Why integration matters
The Constitution assigns local governments responsibilities ranging from basic health services to disaster management. In practice, local governments respond to floods, fires, landslides and accidents; transport patients to hospitals; and increasingly rely on ambulances, fire engines and even heavy equipment such as dozers. Yet when these responsibilities are pursued in isolation, financial and institutional capacities are quickly overstretched.
This is where the integrated model becomes critical. Cooperation among multiple local governments, supported by the province, offers a more sustainable and effective solution. Cost-sharing improves service coverage, avoids duplication and strengthens intergovernmental relations. In this sense, the CMESC is not merely a service delivery initiative. It demonstrates the province’s functional relevance within the federal system.
Moreover, no local government, particularly smaller or resource-constrained ones, can realistically implement all constitutionally assigned functions alone.

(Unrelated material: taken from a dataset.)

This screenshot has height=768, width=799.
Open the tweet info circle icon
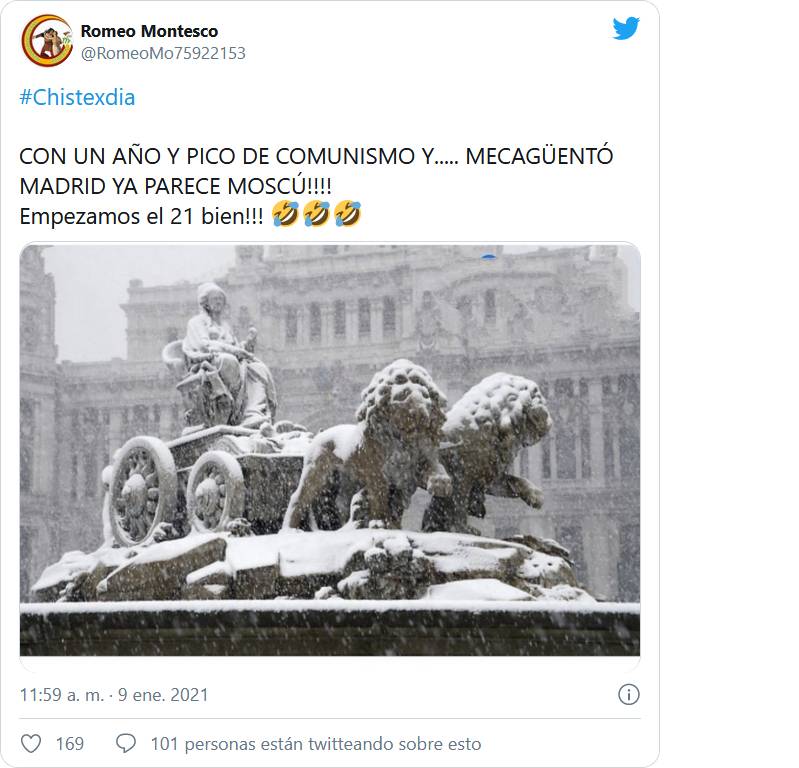pos(628,695)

Cooperation, partnerships and coordination are necessities.
Earlier, while serving at the former Ministry of Local Development, I was assigned to observe fiscal decentralisation challenges and observed that districts such as Parsa, Bara, Rautahat and Kapilvastu fell into financial distress due to excessive spending on heavy equipment. Separately, Birgunj Metropolitan City has faced overstaffing pressures in sanitation services, reinforcing the need for corrective models like the CMESC.
Rangeli Municipality Mayor Dilip Kumar Agrawal captured the essence of the model. For a single local government, he said, maintaining fire engines and similar emergency equipment is financially burdensome and unsustainable. Integrated models are the only realistic way forward. Even without external support, providing emergency services remains a local responsibility; provincial partnership simply makes that responsibility achievable.
The CMESC is more than a sectoral innovation. It is a working model of cooperative federalism, where the province plays a catalytic role by providing vision, coordination and capital investment, while local governments collaborate, share costs and deliver services closer to citizens.
In the policy and programme for the current FY, a provision has been included to rename the CMESC as the Koshi Emergency Service Centre, and this change has been explicitly mentioned in the budget speech. According to officials of the Ministry of Internal Affairs, steps have also been initiated to replace the existing procedure with an Act to provide a stronger legal framework.
Nepal’s federalism succeeds not through slogans but through practice. Koshi Province’s Emergency Service Centre demonstrates how cooperative federalism works when provinces act as catalysts, providing coordination, investment and an enabling framework that allows local governments to collaborate, share costs, and deliver tangible public services through trust and partnership.